He also knows that the age gap aspect is uncomforta­ble, because he attempts a joke about it. Six-year-old Clare is brushing the hair on her toy pony. “I’m grooming her,” she explains. “OK, moving on,” says James hurriedly. Later, adult Clare says that it was unbearable to receive visits from “perfect gentleman” Henry through her “very horny adolescenc­e”; when they finally have a sexual encounter (she’s 28 by now), she strips down to her bra and asks: “Haven’t I grown?” Eww.

The leads are two Brits playing Americans: Theo James (Sanditon) and Rose Leslie (Game of Thrones). James’s job is to look good naked, and not much else. Leslie plays one of those terrible, sassy-but-soft-hearted romcom heroines. It plays out like a passable Channel 5 daytime film, not a supposedly prestige series from HBO. The adaptation is so lazy that episodes begin with the lead characters reading lines straight into the camera, rather than anyone making the effort to work them into the script.

The hair and make-up people have solved the problem of how to show us the difference between younger and older Henry: for the former they give James some bad hair, and for the latter they paint him an odd grey colour, as if being mid-40s is a heartbeat away from the grave. But the styling is the least of this show’s problems.

It has always been obvious that there is something driving Joe Wicks. Not just the ambition common to successful people, but something more complicate­d. In Joe Wicks: Facing My Childhood (BBC One), we learned that he can spend up to eight hours a day – “benders, proper marathons” – sending video messages and voice notes to fans who have contacted him, many of whom get in touch to share their personal problems.

Wicks became “the nation’s PE teacher” when he began daily Youtube workout sessions for families during the first lockdown. It was a great thing to do, but he admitted here that he felt “really low” when it ended. “I’m happiest when I’m helping people, on a small scale or a global scale,” he explained. After 18 weeks of PE with Joe he was exhausted, yet “a few weeks later I started to think, ‘I’m not valuable any more. I’m not useful. People don’t need me any more.’”

As the programme title suggested, Wicks had a difficult childhood which has shaped the person he is today. His father was a heroin addict, who would clean up only to relapse year after year. His mother suffered from mental health issues, including obsessive compulsive disorder. “I spent my childhood nervous and worried about things, and wanting to always make people around me happy. And I’m doing exactly the same now,” he said. Wicks came across as a lovely guy, but a vulnerable one.

Programmes in which celebritie­s explore their personal issues and confront their childhood are appearing more frequently. This one had something in common with Gemma Collins’s recent documentar­y for Channel 4, discussing her self-harm. It is public service broadcasti­ng, because many people at home will recognise something of their own situation, and perhaps be encouraged to seek help or change their behaviour.

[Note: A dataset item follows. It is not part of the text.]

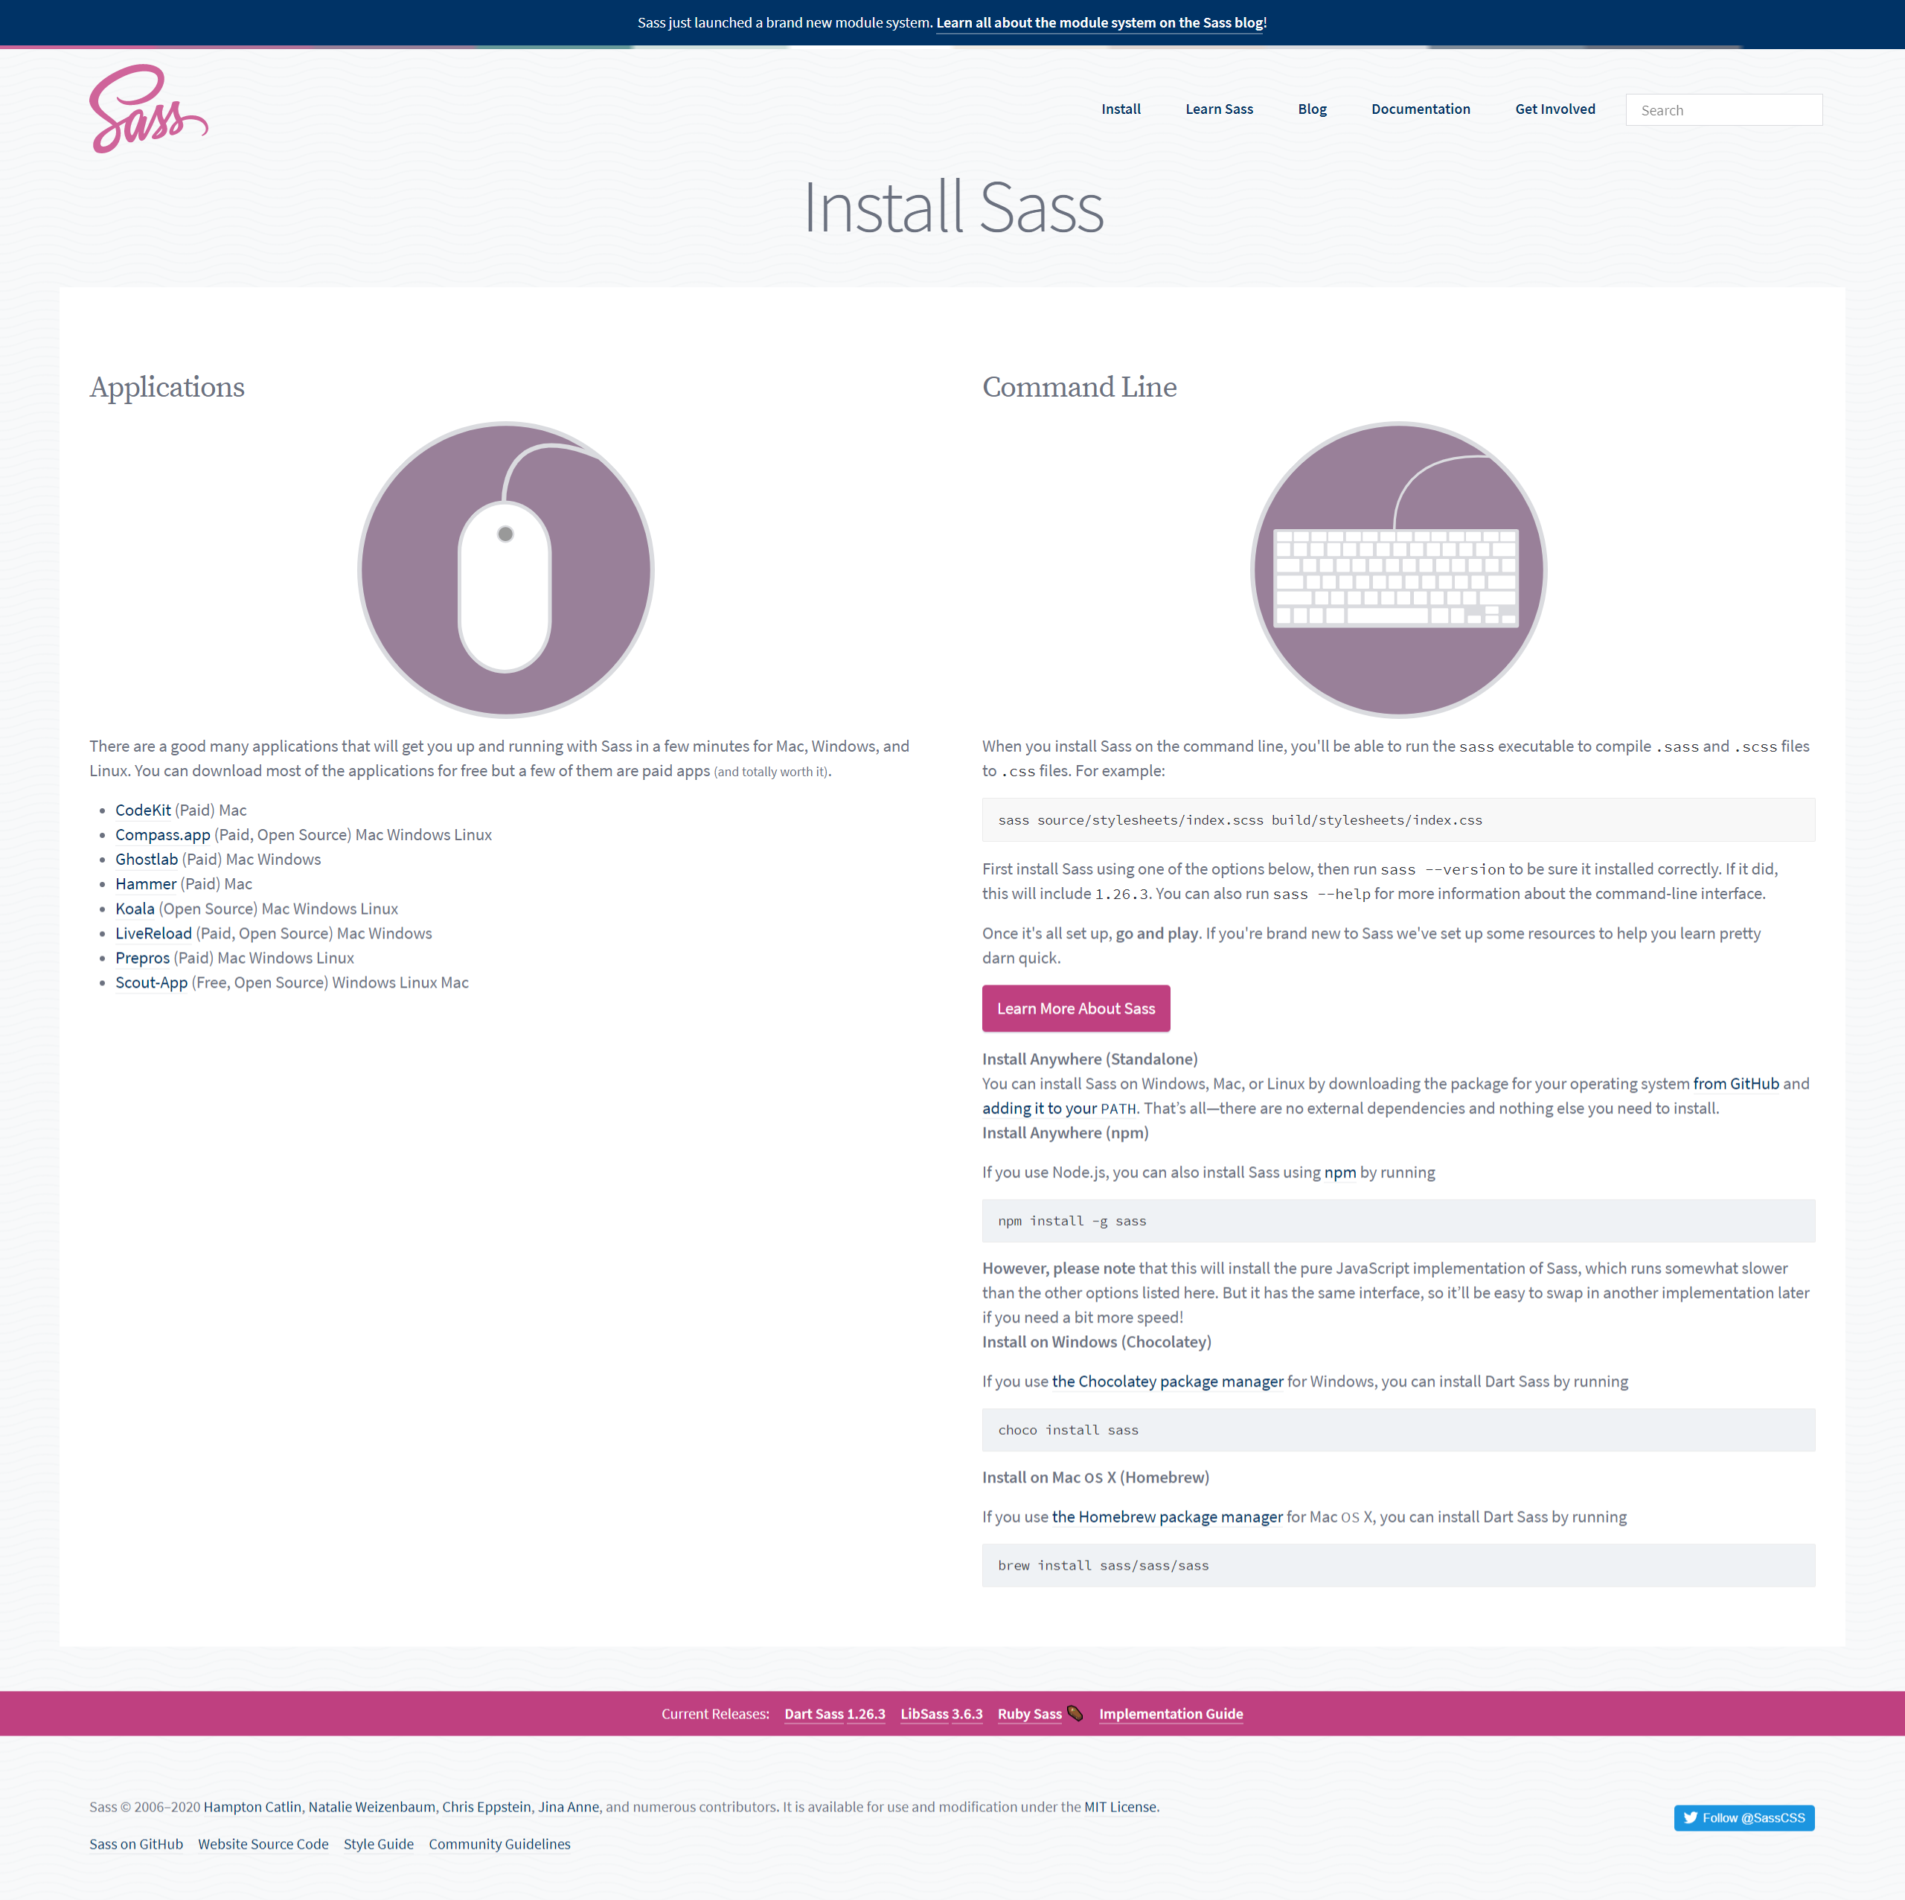Click the Install menu navigation item
This screenshot has width=1905, height=1900.
[x=1122, y=107]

According to the programme, three million children in Britain have a parent with a mental health condition – equivalent to six pupils in every class. Wicks’s message was that adults should try to be open with their children. Of course, this is easier said than done; Wicks has a good relationsh­ip with both parents but only now is he discussing his childhood with them, at a distance of many years.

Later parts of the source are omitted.